▶ [About this task]: Set down exactly the lines that run from the one containing "Open Search from the sidebar" to the end of the material below, both included, without pictures.

===== Dataset

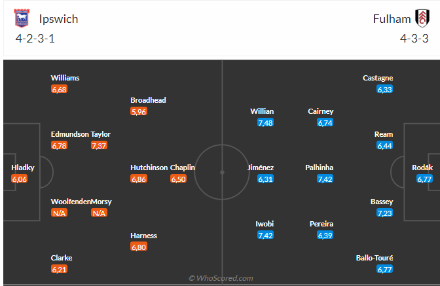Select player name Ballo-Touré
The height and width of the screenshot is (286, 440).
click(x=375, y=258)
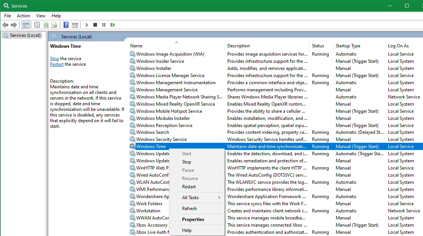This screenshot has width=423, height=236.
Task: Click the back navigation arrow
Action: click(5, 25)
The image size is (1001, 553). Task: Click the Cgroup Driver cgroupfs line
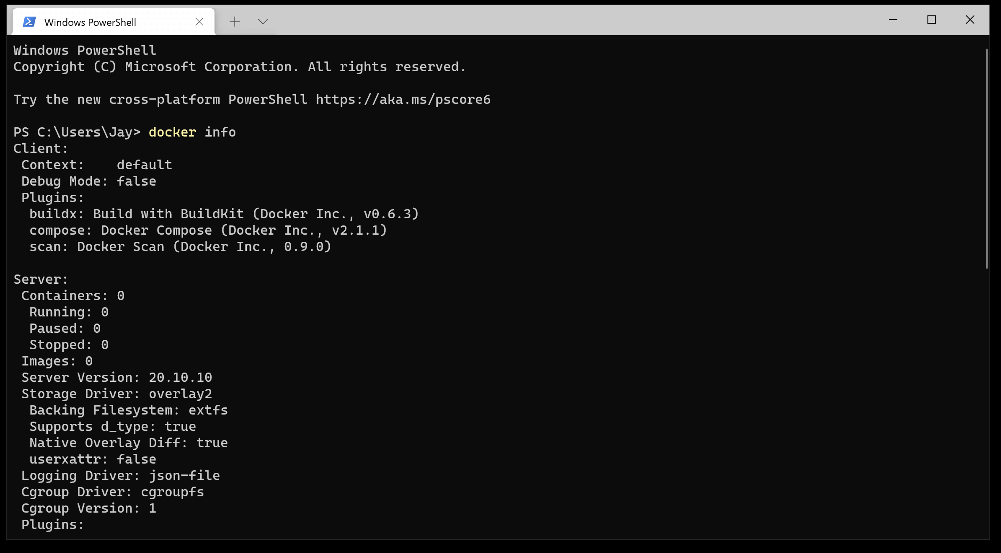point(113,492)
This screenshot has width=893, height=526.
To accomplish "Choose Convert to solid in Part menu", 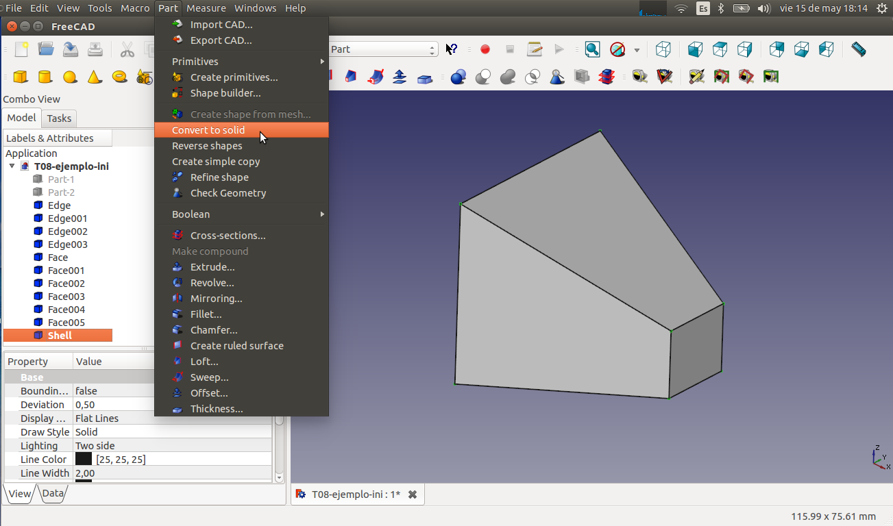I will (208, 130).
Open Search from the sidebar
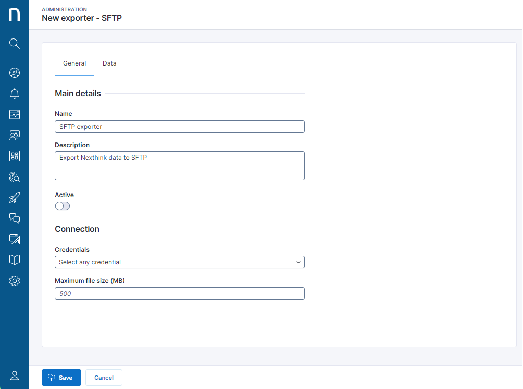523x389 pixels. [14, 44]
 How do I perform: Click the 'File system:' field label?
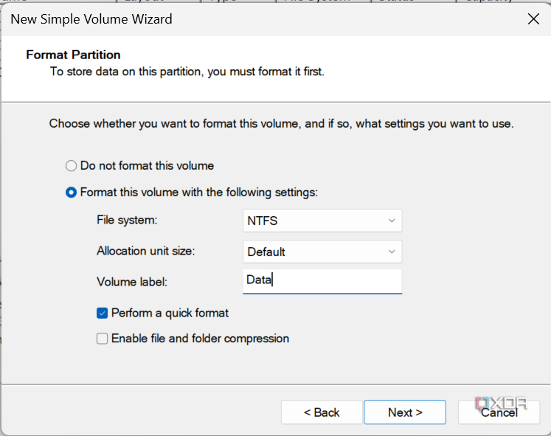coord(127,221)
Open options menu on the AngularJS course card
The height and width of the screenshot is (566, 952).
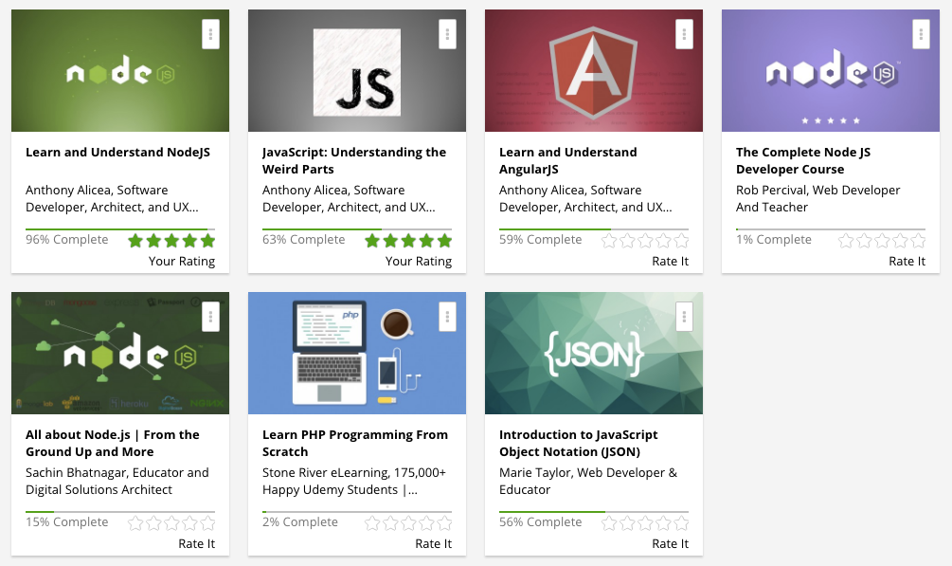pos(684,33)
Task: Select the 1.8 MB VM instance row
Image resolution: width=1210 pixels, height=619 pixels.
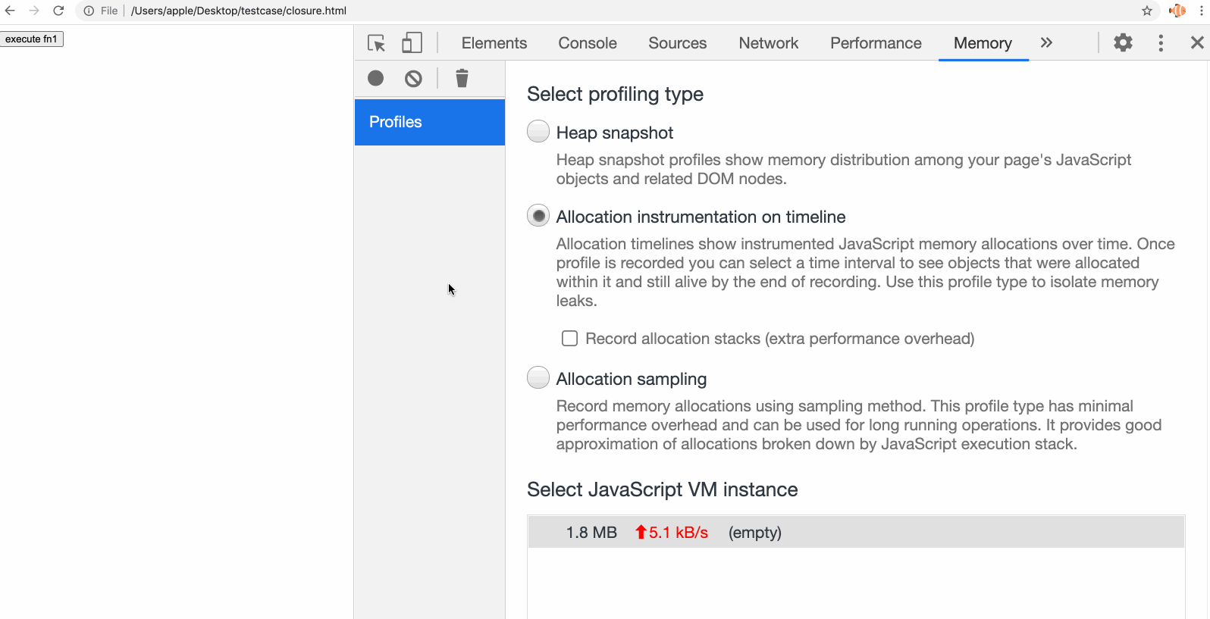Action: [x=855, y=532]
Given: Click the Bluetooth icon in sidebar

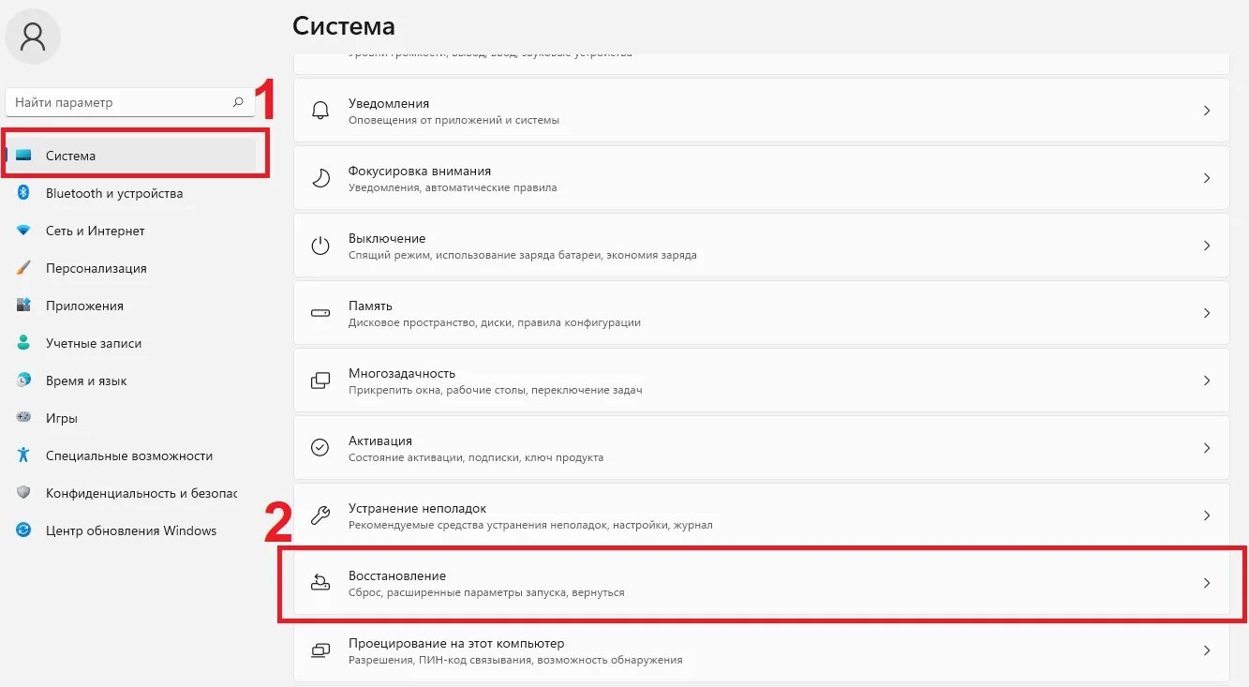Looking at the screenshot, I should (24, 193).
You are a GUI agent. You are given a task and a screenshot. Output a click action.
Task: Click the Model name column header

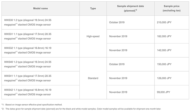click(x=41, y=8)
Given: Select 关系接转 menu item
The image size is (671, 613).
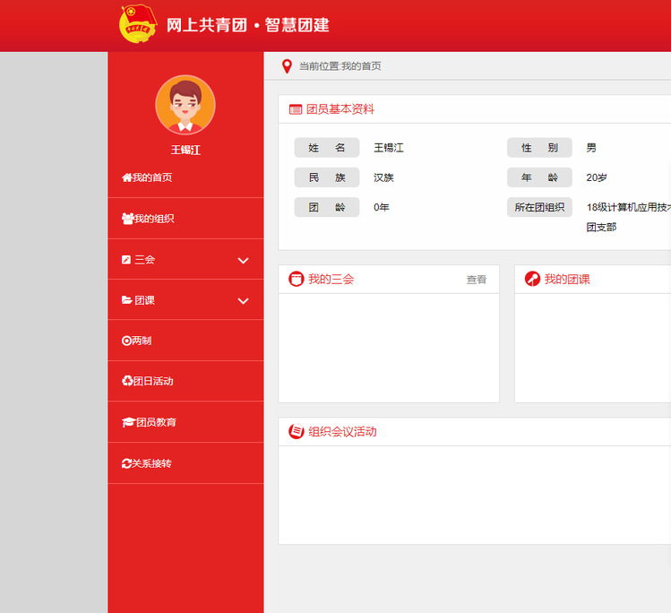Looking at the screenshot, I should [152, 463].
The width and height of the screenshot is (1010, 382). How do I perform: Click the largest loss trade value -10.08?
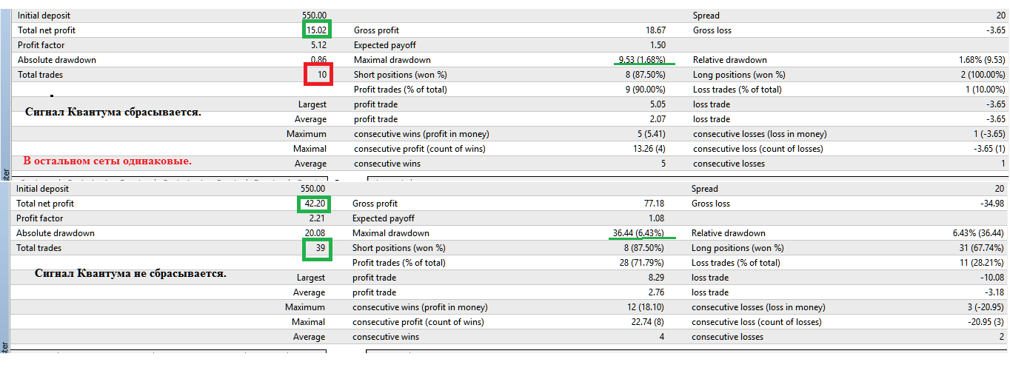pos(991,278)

==========

▶ [Result of this task]:
Open Search from the sidebar
523x389 pixels. [14, 44]
 How do I perform: Click the 'File system:' field label?
coord(127,221)
Open options menu on the AngularJS course card
The height and width of the screenshot is (566, 952).
pos(684,33)
Task: Select the 1.8 MB VM instance row
Image resolution: width=1210 pixels, height=619 pixels.
Action: [x=855, y=532]
Given: Click the Bluetooth icon in sidebar

Looking at the screenshot, I should (24, 193).
You are a GUI agent. You are given a task and a screenshot. Output a click action.
Task: Click the Model name column header

click(x=41, y=8)
Given: Select 关系接转 menu item
The image size is (671, 613).
Looking at the screenshot, I should [152, 463].
The width and height of the screenshot is (1010, 382). How do I perform: Click the largest loss trade value -10.08?
pos(991,278)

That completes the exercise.